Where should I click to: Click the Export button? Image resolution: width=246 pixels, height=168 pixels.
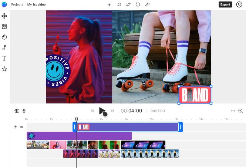[225, 4]
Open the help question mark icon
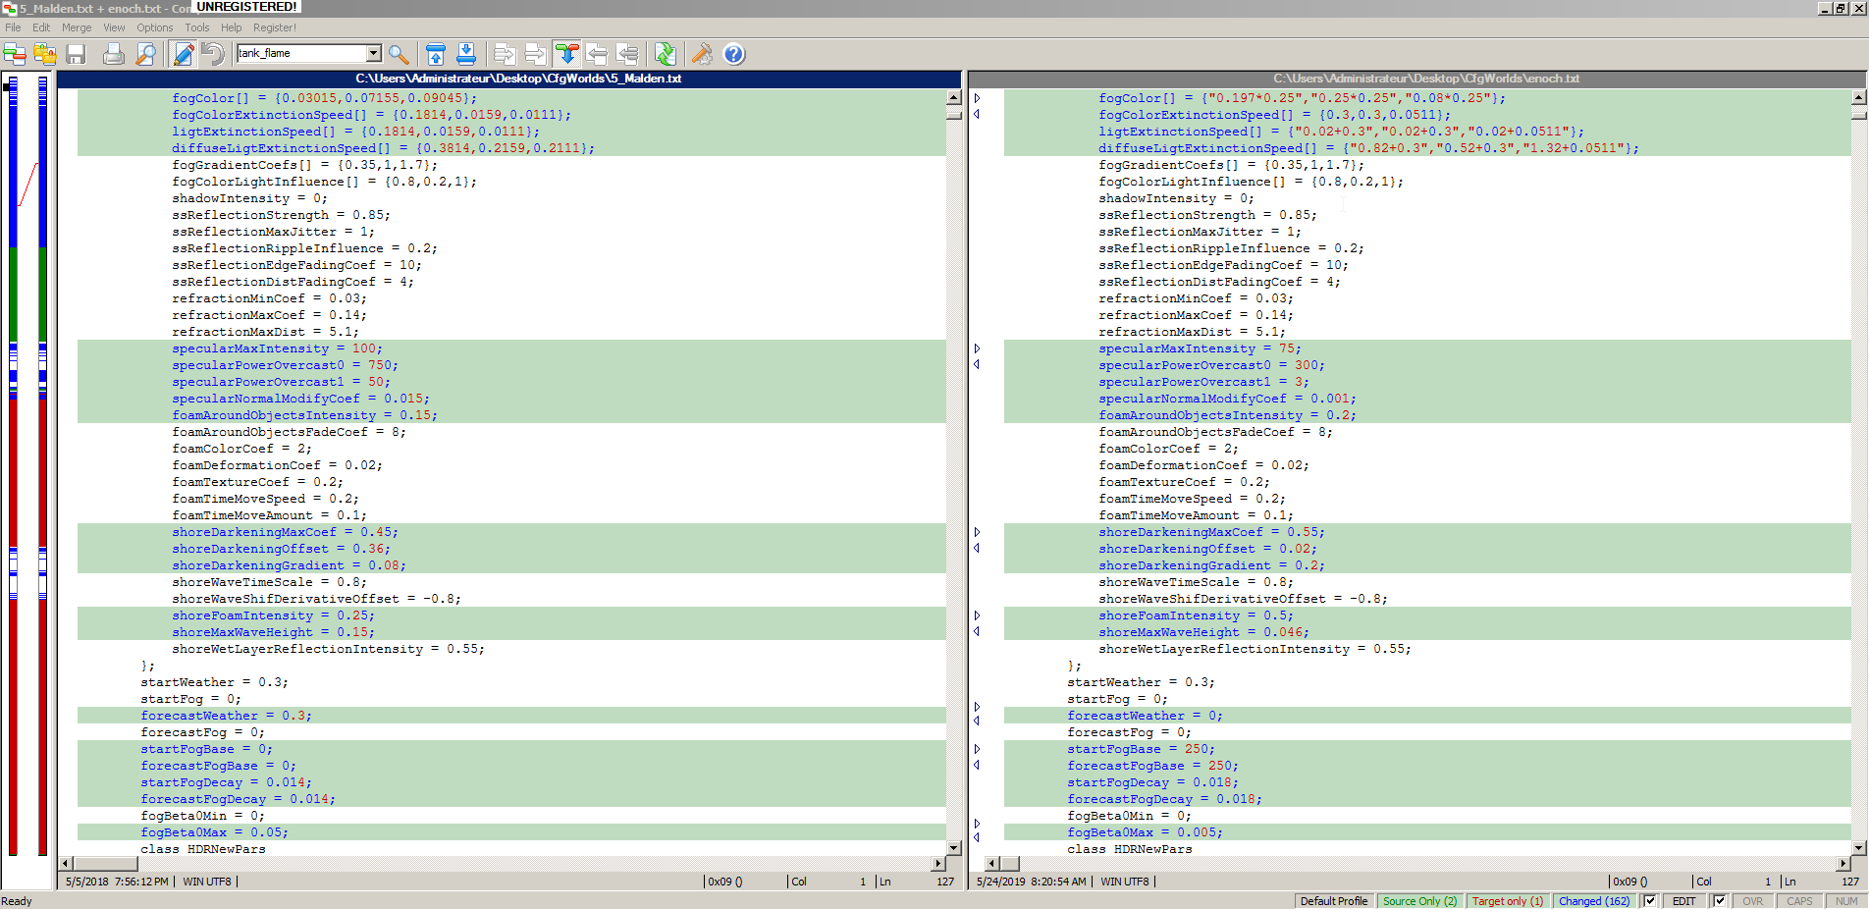Screen dimensions: 1869x909 [733, 54]
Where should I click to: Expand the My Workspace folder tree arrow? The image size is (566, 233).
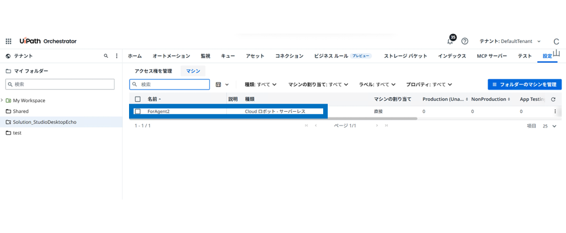[3, 100]
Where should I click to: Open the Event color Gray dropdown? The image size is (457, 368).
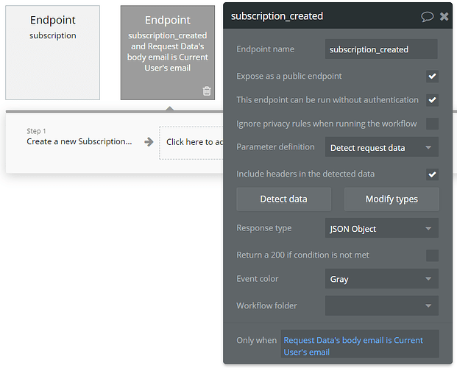pyautogui.click(x=381, y=279)
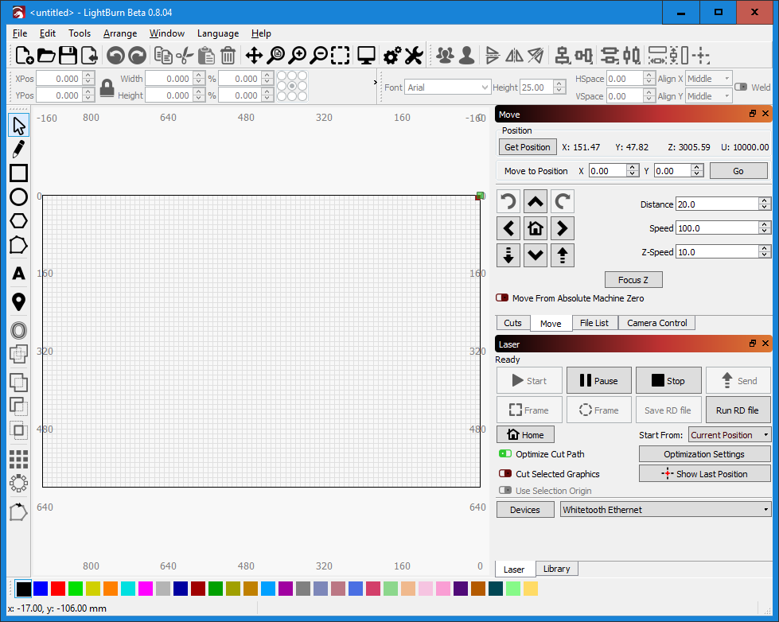779x622 pixels.
Task: Switch to the Camera Control tab
Action: 656,322
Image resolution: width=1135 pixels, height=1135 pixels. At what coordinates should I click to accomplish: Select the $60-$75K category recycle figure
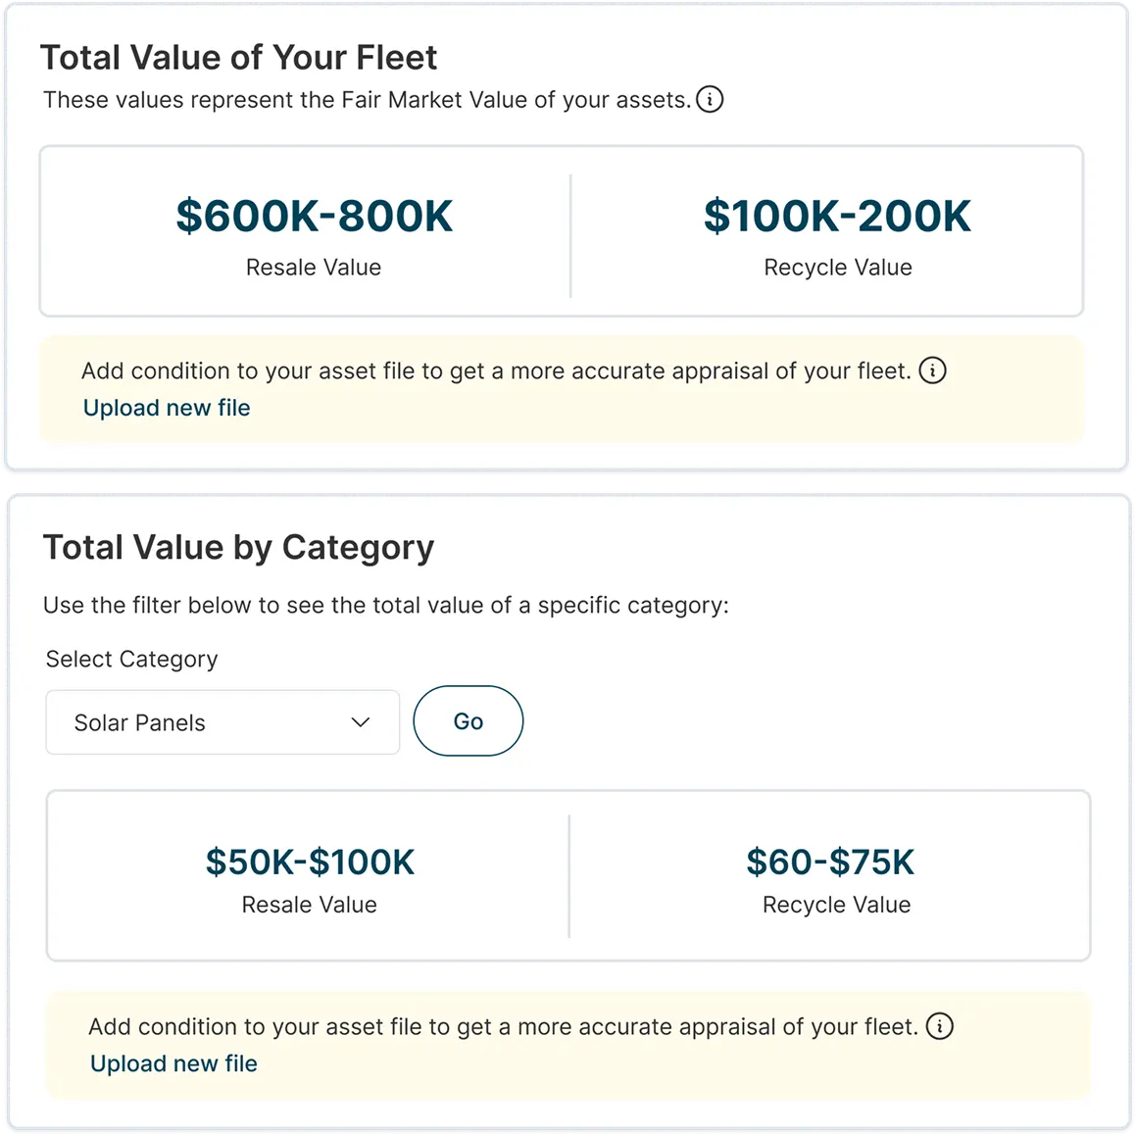tap(830, 863)
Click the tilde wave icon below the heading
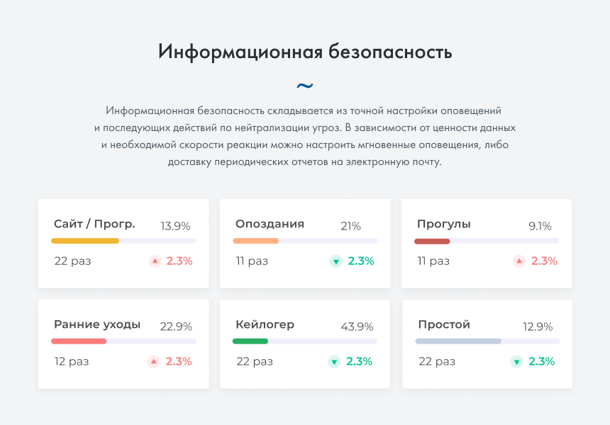Image resolution: width=610 pixels, height=425 pixels. point(305,85)
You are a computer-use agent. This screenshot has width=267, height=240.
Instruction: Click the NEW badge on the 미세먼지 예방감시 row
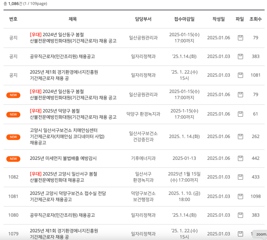coord(13,159)
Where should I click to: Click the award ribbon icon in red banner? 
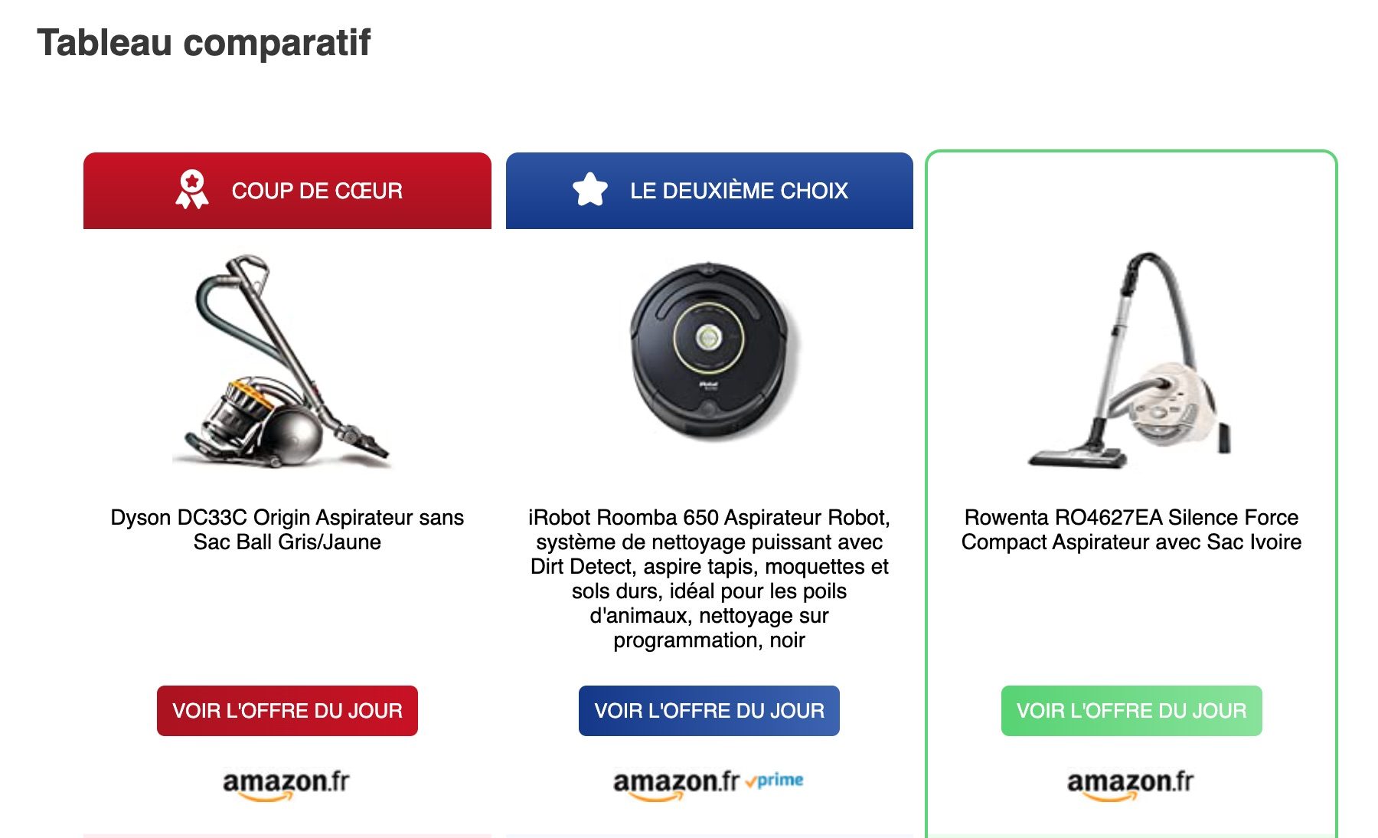pyautogui.click(x=191, y=190)
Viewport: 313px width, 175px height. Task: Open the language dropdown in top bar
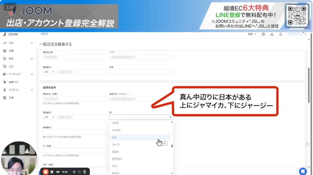click(x=252, y=34)
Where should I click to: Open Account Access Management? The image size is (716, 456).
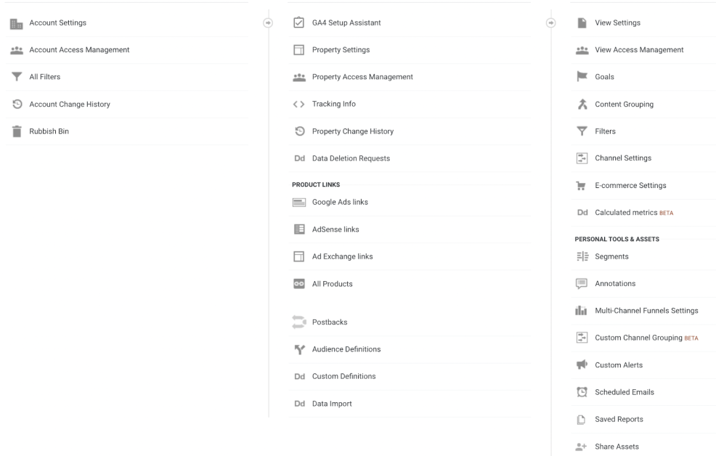coord(79,50)
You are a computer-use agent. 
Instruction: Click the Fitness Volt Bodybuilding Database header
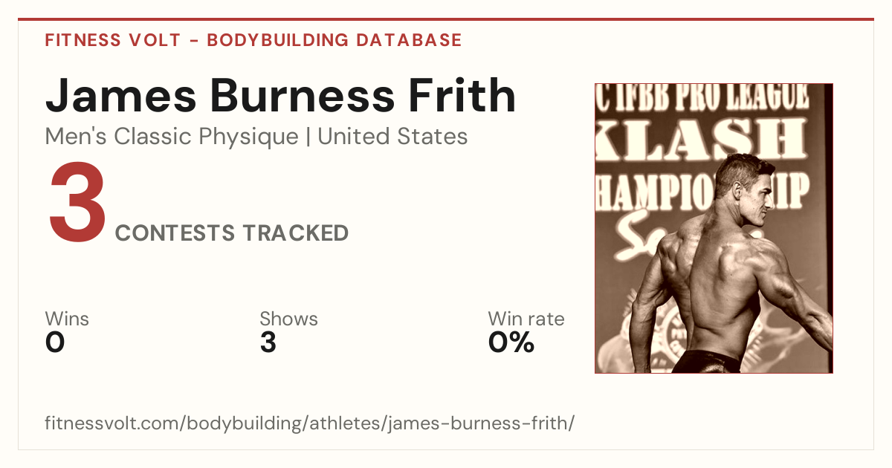click(x=253, y=40)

Problem to work on
Print the data once more without any change, skipping each picture.

Exercise response
Where should I click to: Click the Export button? Image resolution: width=246 pixels, height=168 pixels.
[225, 4]
Open the help question mark icon
Screen dimensions: 1869x909 [733, 54]
Where should I click to: Expand the My Workspace folder tree arrow? The image size is (566, 233).
[3, 100]
Where should I click to: Open the Event color Gray dropdown? The image size is (457, 368).
pyautogui.click(x=381, y=279)
779x622 pixels.
Task: Switch to the Camera Control tab
Action: 656,322
Image resolution: width=1135 pixels, height=1135 pixels. At what coordinates should I click to accomplish: Select the $60-$75K category recycle figure
tap(830, 863)
Click the tilde wave icon below the heading
Image resolution: width=610 pixels, height=425 pixels. point(305,85)
You are a computer-use agent. This screenshot has width=267, height=240.
Instruction: Click the NEW badge on the 미세먼지 예방감시 row
coord(13,159)
Where should I click to: Click the award ribbon icon in red banner? 
pyautogui.click(x=191, y=190)
Viewport: 313px width, 175px height. Task: Open the language dropdown in top bar
click(x=252, y=34)
Where should I click to: Open Account Access Management? The image size is (716, 456).
coord(79,50)
You are a computer-use agent. 
Instruction: Click the Fitness Volt Bodybuilding Database header
click(x=253, y=40)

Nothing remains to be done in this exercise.